DlJyMusWsAA1oyI

A. Babür ATİLA – El Pueblo Unido Jamas Sera Vencido

Kazandık arkadaşlar,

Hem de 13 bin farkı beğenmeyenlere inat 800 bin fark atarak kazandık.

YSK’nın 6 Mayıs kararından sonra seçimleri yenileyerek eski köhne düzenlerini sürdüreceklerine inanan zevk sarhoşlarına inat kazandık.

Kimimiz halay çekti, becerebilenler göbek attı, bazılarımız sonrasında soluğu işkembecide aldı.

Ben ise çocuklarıma sarıldım hem de sıkı sıkı…

Karımı öptüm, aylar sonra kavuşmuşa benzer bir arzuyla…

Çünkü bu ülkedeki zifiri karanlığın artık aydınlığa kavuşacağını gördüm…

Yavrularımın özgür bir ülkede yaşayabileceklerine yönelik umudum arttı…

Karımla birlikte huzurla yaşlanabileceğimizi hissettim…

Ama şimdi vakit, sakin olma vakti.

Bu oylar “bize umut verdin, güven verdin İmamoğlu, şimdi de çalışmanı görelim” denilerek verildi.

Daha rüştünü ispat etmeden, başarı hikayelerini yazmasını beklemeden“Aslansın Ekrem, ezer geçersin Ekrem” diye gaz vermeyin, yazık olur…

Sayın Ekrem İmamoğlu, 5 yıl boyunca, kendisine karşı çıkartılacak her türlü engele, ayak oyununa karşın, samimiyetini, iyi niyetini, azmini ve çalışkanlığını göstermeye devam ettiği sürece, bugüne kadar samimi bir şekilde ortaya koyduğu halkçılığını ve yurtseverliğini daha geniş kitlelere tanıttığı takdirde biz Sosyal Demokratları çok güzel günler bekliyor.

Bakın 31 Mart’tan bugüne yaşananlara…

Tunç Soyer arkadaşımız İzmir’de ilk önce kendisine en az oy veren köyü, mahalleyi kucakladı…

Mansur Yavaş adlı ideolojimiz farklı ama zannedersem hakka, hukuka bakışımız aynı olan belediye başkanımız, Ankara’da kendisinden önce yaşanan rezillikleri bir bir ortaya koyup, tamire başladı.

Şimdi sıra İmamoğlu’nun göstereceği çaba ve yaratacağı algıda…

Bizlere “Aslan Sosyal Demokratlar” diyerek gevrek gevrek gülüp dalda geçen ahlaksızlara, pespayelere haddini bildirmenin zamanı geldi.

Ama önce kendi adıma bir özeleştiri yapayım…

6 Mayıs’ta YSK eliyle, kazanılmış belediye başkanlığı elimizden zorla alındığında, artık büyük, kitlesel bir sokak muhalefetinin gereken tüm unsurlarıyla beraber hayata geçirilebileceğini düşünüyordum.

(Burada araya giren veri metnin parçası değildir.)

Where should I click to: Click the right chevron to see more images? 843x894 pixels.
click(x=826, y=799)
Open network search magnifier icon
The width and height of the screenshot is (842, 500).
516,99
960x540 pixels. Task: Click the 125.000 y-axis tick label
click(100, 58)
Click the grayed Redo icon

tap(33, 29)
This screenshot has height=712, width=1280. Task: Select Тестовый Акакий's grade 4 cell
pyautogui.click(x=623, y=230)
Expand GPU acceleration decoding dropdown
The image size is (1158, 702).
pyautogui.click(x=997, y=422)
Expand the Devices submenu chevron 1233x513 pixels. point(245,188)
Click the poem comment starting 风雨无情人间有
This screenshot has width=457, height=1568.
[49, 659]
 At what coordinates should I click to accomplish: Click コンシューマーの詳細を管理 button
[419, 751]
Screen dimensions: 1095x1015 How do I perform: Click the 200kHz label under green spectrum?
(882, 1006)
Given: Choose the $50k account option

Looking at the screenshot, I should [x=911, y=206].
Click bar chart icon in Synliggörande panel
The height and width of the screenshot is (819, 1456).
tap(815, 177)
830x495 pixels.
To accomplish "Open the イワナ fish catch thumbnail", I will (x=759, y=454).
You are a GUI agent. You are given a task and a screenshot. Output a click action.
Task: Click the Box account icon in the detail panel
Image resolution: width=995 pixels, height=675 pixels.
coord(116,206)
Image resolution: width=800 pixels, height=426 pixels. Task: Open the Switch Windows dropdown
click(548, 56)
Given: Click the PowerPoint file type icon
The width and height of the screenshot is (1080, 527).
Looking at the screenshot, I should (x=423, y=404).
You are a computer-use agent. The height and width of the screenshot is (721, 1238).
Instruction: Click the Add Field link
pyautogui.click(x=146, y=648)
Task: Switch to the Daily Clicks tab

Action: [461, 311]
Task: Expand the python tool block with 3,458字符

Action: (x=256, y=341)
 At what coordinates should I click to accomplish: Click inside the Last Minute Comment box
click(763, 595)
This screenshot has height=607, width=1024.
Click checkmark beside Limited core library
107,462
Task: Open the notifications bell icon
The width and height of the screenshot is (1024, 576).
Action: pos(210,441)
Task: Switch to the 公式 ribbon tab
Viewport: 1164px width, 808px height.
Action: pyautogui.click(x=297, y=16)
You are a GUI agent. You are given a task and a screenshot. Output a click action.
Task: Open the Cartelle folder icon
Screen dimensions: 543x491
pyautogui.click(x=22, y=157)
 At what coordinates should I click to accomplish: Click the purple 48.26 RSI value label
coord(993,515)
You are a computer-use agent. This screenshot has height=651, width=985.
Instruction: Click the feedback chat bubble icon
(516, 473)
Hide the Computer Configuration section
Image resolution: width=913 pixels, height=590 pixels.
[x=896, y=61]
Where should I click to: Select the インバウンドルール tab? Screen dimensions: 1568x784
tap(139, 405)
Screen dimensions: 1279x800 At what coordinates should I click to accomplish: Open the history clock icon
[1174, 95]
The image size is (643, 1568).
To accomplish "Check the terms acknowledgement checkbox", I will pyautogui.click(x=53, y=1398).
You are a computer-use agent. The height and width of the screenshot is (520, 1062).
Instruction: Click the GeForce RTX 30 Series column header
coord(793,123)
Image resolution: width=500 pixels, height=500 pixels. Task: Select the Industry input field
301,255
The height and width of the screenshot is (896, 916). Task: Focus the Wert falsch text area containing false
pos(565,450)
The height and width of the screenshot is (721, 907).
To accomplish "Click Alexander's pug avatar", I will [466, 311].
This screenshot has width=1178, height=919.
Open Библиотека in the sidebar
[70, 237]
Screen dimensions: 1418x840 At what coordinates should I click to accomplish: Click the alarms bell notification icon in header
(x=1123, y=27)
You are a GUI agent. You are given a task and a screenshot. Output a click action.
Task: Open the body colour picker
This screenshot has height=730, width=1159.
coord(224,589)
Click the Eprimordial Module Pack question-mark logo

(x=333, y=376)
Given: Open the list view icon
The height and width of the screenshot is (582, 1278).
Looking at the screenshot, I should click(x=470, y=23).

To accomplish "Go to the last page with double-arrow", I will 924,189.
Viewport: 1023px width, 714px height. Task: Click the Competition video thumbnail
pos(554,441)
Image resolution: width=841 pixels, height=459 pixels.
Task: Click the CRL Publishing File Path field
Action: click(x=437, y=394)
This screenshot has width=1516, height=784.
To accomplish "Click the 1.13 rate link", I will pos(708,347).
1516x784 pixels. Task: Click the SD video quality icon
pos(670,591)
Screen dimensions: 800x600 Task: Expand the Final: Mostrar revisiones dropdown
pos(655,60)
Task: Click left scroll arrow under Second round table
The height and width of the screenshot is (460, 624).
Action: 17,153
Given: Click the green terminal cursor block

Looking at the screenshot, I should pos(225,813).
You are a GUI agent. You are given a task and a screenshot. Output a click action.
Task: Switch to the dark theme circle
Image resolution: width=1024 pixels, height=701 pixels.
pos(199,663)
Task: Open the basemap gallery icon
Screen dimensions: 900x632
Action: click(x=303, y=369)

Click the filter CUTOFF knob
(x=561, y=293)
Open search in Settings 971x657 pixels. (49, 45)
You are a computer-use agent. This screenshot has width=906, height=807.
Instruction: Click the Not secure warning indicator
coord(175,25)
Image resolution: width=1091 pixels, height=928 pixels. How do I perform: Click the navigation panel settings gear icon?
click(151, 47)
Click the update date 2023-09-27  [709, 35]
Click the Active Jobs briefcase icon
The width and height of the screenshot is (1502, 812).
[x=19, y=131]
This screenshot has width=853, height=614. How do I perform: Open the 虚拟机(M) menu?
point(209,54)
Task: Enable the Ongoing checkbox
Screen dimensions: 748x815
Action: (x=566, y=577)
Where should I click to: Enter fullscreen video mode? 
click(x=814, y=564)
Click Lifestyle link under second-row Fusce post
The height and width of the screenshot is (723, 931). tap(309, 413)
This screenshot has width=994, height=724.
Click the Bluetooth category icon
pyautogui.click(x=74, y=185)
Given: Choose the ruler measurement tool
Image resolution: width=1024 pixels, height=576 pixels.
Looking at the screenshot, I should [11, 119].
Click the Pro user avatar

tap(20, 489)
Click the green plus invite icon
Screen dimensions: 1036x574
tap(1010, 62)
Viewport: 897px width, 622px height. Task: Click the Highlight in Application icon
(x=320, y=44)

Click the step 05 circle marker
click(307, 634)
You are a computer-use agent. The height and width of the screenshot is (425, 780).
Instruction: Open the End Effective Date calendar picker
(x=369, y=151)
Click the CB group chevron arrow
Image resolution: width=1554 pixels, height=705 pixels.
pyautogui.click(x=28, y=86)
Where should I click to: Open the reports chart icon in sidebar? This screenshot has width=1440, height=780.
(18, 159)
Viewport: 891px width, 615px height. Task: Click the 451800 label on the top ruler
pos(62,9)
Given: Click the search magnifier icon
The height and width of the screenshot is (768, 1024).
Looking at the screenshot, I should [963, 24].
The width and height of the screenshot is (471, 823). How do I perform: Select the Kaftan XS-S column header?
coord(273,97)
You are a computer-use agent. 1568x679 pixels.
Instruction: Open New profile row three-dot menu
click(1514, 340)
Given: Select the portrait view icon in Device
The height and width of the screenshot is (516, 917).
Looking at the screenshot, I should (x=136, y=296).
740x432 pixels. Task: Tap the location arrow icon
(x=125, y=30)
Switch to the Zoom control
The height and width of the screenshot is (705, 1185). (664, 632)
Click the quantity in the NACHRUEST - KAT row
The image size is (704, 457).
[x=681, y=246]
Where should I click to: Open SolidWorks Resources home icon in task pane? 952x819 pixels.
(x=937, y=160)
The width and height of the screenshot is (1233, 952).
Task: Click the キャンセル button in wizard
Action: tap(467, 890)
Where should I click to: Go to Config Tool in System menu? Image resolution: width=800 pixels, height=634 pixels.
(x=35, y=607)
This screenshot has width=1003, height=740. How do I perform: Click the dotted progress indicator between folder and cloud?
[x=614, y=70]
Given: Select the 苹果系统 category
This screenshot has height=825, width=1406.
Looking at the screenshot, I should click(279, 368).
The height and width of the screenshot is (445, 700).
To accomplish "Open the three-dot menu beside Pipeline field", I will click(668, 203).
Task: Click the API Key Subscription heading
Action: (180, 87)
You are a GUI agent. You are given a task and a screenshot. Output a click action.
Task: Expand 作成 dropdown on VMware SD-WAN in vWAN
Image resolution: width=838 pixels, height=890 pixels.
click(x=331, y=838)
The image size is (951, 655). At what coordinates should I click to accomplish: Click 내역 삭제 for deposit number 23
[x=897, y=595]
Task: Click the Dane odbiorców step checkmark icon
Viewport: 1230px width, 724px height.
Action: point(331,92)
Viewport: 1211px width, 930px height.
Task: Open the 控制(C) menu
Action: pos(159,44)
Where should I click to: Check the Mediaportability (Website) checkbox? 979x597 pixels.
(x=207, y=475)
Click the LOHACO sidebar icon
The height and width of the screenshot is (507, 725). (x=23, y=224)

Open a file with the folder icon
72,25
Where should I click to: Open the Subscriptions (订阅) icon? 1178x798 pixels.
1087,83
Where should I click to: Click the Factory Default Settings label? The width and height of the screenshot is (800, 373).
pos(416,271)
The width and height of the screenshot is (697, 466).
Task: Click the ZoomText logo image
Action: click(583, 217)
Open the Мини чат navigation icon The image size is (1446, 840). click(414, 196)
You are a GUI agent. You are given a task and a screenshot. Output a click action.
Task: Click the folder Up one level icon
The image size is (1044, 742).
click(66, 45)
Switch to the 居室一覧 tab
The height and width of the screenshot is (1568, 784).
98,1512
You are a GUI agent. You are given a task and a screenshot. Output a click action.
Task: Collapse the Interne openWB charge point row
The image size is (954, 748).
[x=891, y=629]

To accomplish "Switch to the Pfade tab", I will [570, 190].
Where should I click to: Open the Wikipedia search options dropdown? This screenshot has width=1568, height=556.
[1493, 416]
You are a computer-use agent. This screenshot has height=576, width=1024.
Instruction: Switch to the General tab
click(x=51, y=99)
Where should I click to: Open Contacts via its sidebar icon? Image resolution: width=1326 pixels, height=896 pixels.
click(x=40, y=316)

Sistem toptan boykot edilmeliydi. Muhalefet partileri, demokratik kitle örgütleri, sendikalar, sivil toplum kuruluşları olarak topyekun beraberce hareket edilebildiği takdirde iktidar sahnede yapayalnız kalacaktı. Sandığa zorla el koyan iradenin yalnız bırakılması ve meşruiyetinin ortadan kaldırılması bana alınması gereken tavır olarak geliyordu.

Seçim burun farkıyla kazanılmıştı ve tekrarlandığı takdirde türlü ayak oyunuyla sonuç aleyhimize kolayca dönebilecekti.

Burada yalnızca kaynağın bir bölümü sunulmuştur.